Exercise instructions: Below are some records; copy each line in them that contains "computer".

(Data shown Opens)

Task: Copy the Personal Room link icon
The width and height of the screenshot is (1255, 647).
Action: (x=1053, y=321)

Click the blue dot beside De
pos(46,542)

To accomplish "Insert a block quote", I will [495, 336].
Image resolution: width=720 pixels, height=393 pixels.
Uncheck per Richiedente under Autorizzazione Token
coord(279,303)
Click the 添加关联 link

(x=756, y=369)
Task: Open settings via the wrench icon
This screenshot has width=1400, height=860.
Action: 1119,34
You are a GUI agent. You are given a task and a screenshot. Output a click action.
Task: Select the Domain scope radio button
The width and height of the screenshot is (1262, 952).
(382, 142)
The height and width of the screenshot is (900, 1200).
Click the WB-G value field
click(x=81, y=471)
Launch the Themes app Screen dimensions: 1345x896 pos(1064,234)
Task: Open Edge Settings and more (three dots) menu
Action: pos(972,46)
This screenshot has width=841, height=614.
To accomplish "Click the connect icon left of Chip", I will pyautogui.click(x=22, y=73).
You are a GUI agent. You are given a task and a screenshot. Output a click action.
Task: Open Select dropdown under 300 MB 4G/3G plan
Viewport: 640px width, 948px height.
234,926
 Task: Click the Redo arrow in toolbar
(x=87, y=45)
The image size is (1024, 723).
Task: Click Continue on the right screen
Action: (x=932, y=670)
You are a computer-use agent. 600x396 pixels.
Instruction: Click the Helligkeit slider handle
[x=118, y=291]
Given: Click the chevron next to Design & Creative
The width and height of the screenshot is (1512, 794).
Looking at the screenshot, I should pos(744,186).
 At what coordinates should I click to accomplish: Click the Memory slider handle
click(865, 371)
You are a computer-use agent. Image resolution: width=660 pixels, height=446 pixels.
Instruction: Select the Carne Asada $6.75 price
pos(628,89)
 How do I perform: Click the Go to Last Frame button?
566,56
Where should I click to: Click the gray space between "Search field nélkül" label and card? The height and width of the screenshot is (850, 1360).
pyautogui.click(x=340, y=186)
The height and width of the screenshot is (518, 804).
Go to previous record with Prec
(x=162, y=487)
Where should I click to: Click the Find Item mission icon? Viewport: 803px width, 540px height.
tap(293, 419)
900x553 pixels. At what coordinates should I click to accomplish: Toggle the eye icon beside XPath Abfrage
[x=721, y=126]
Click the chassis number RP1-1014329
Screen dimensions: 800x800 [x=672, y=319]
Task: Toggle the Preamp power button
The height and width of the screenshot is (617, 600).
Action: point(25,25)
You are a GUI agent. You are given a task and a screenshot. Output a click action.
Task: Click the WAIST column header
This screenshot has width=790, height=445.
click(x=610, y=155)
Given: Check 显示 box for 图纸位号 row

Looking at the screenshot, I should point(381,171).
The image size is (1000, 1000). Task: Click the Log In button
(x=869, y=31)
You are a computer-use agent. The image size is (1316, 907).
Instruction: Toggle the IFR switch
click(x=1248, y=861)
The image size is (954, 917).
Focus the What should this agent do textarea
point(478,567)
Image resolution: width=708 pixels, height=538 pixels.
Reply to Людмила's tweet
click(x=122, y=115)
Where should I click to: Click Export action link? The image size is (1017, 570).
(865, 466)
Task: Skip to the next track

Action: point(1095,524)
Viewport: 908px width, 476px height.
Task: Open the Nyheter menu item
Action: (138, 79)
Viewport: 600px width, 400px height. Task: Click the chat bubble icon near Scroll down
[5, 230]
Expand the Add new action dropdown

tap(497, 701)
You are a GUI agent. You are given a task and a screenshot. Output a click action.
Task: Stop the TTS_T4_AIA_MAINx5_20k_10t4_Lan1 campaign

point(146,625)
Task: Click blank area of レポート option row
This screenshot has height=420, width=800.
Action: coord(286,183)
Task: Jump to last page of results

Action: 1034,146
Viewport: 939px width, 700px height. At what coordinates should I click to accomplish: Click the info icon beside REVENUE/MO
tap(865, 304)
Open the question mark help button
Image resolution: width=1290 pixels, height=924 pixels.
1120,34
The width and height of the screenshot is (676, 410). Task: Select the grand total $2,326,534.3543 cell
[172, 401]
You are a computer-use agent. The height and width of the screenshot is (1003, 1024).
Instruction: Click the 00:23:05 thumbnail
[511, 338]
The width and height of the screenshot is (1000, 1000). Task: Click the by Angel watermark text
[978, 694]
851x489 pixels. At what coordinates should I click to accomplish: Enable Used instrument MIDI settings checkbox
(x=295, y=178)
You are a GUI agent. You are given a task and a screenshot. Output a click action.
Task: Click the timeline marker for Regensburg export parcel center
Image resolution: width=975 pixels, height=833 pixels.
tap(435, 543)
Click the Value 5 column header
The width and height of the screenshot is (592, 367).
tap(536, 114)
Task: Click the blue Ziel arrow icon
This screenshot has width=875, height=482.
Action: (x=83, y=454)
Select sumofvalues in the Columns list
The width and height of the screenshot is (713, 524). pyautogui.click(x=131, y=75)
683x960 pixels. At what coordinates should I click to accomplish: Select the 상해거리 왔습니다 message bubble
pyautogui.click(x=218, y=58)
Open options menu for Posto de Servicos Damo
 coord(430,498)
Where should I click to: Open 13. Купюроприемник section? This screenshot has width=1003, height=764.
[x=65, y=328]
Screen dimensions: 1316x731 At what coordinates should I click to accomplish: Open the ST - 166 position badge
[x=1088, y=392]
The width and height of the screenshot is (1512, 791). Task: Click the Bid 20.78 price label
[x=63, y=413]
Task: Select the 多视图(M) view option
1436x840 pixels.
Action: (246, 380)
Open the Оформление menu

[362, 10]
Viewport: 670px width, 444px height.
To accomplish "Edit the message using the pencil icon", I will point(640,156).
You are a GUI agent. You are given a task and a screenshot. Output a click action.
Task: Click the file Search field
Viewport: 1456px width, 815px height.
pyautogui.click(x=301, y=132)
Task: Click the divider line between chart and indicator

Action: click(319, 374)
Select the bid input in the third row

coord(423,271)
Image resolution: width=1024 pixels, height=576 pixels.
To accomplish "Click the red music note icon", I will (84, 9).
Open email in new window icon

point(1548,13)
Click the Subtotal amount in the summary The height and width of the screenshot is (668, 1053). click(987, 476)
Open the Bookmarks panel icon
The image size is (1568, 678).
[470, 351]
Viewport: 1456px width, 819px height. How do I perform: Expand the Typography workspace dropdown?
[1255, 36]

(Data shown Closes)

Answer space:
You are a computer-use agent. 600x396 pixels.
You are a computer-use agent. Image resolution: width=660 pixels, height=446 pixels.
You are a computer-use agent. The image size is (1316, 907).
You are a computer-use agent. The height and width of the screenshot is (1003, 1024).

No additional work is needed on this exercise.